__SOURCE MATERIAL__
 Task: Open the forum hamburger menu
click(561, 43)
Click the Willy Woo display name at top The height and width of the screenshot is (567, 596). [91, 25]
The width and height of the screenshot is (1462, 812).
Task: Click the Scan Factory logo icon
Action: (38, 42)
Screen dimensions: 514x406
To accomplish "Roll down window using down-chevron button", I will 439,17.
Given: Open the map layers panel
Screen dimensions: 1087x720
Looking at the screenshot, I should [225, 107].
...
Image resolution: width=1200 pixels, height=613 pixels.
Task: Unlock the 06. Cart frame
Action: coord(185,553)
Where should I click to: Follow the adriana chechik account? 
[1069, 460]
...
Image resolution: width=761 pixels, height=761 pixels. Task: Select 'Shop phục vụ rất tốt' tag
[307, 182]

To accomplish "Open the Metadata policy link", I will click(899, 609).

__ASSIGNED TASK__
In the listing above, transcribe exactly everything from the line containing "Task: Open the forum hamburger menu" down to the line containing "Screen dimensions: 514x406", including both and nothing more.

__RESPONSE TO THIS TASK__
 Task: Open the forum hamburger menu
click(561, 43)
Click the Willy Woo display name at top The height and width of the screenshot is (567, 596). [91, 25]
The width and height of the screenshot is (1462, 812).
Task: Click the Scan Factory logo icon
Action: (38, 42)
Screen dimensions: 514x406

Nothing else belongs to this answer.